W roku 1999 Lee Nailon skończył uniwersytet Texas Christian ze średnimi na poziomie 22,8 punktu, 9,3 zbiórki i 2,5 asysty, który pozwoliły mu mieć nadzieję na angaż w NBA. Ostatecznie na usługi leworęcznego skrzydłowego skusili się trenerzy Charlotte Hornets, przeznaczając dla niego 43. numer draftu. Ogółem, w lidze tej Amerykanin spędził sześć sezonów, w najlepszym momencie kariery notując 14,2 punktu i 4,4 zbiórki (New Orleans Hornets, sezon 2004/2005).
W roku 2006 podpisał kontrakt z izraelskim Bnei Hasharon (20,3 punktu i 5,6 zbiórki), a następnie grał w Chinach, Rosji, Wenezueli, Libanie czy Portoryko (Quebradillas Pirates - 21 punktów, 7,6 zbiórki). W lipcu 2010 roku Nailon ponownie związał się z klubem z Hasharon, z którym, w wieku 35 lat, ma nadzieję sięgnąć po swoje pierwsze mistrzostwo w karierze.
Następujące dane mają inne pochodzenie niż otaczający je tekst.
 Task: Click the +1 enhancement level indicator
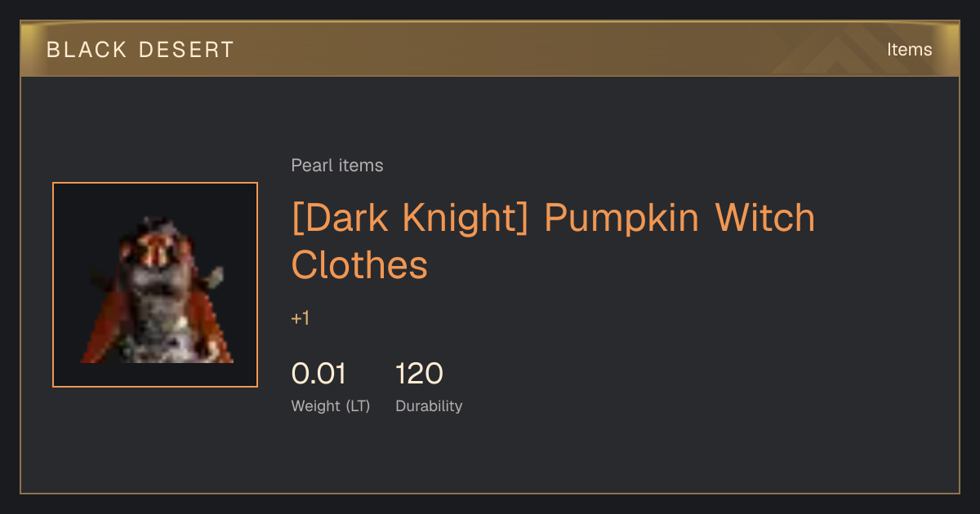click(301, 318)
Michał Fałkowski: MVP turnieju Kasztelan Basketball Cup 2010 został koszykarz, który ma...
Lee Nailon: 35 lat (śmiech). Tak, to właśnie ja, Lee Nailon (śmiech).
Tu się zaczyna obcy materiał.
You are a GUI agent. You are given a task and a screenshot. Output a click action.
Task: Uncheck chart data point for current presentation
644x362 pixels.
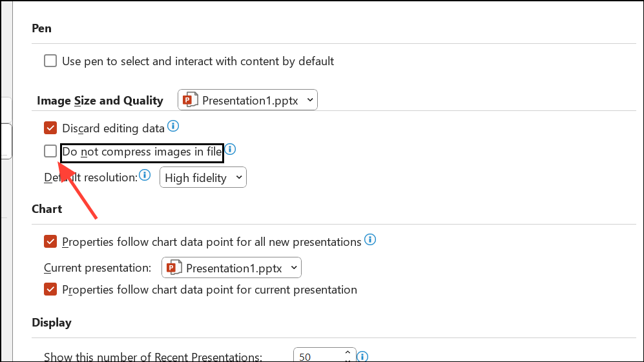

Jesteś doświadczonym graczem, rozegrałeś w swoim życiu ogromną ilość spotkań o stawkę, a jednak znalazłeś jeszcze w sobie pokłady ambicji i chęci by zostać najlepszym graczem mało ważnego, z punktu widzenia sukcesów w karierze, turnieju przedsezonowego rozgrywanego gdzieś w Polsce...
- Koszykówka nadal sprawia mi radość. Wielką radość. Koszykówka jest jak muzyka, a przecież kiedy dyrygent staje naprzeciw swojej orkiestry to nikt nie zwraca uwagi na wiek, ale na to jak bardzo angażuje się w muzykę, jak bardzo jej się oddaje i ile serca w nią wkłada. A także on nie zwraca uwagi na to czy gra w wielkiej filharmonii czy tylko w małej salce prób.
Nastawienie czy miłość do koszykówki to jedna sprawa, ale w pewnym momencie organizm zaczyna się buntować. Ty tymczasem nadal prezentujesz się pod względem fizycznym jak dwudziestokilkuletni zawodnik. Jak to możliwe?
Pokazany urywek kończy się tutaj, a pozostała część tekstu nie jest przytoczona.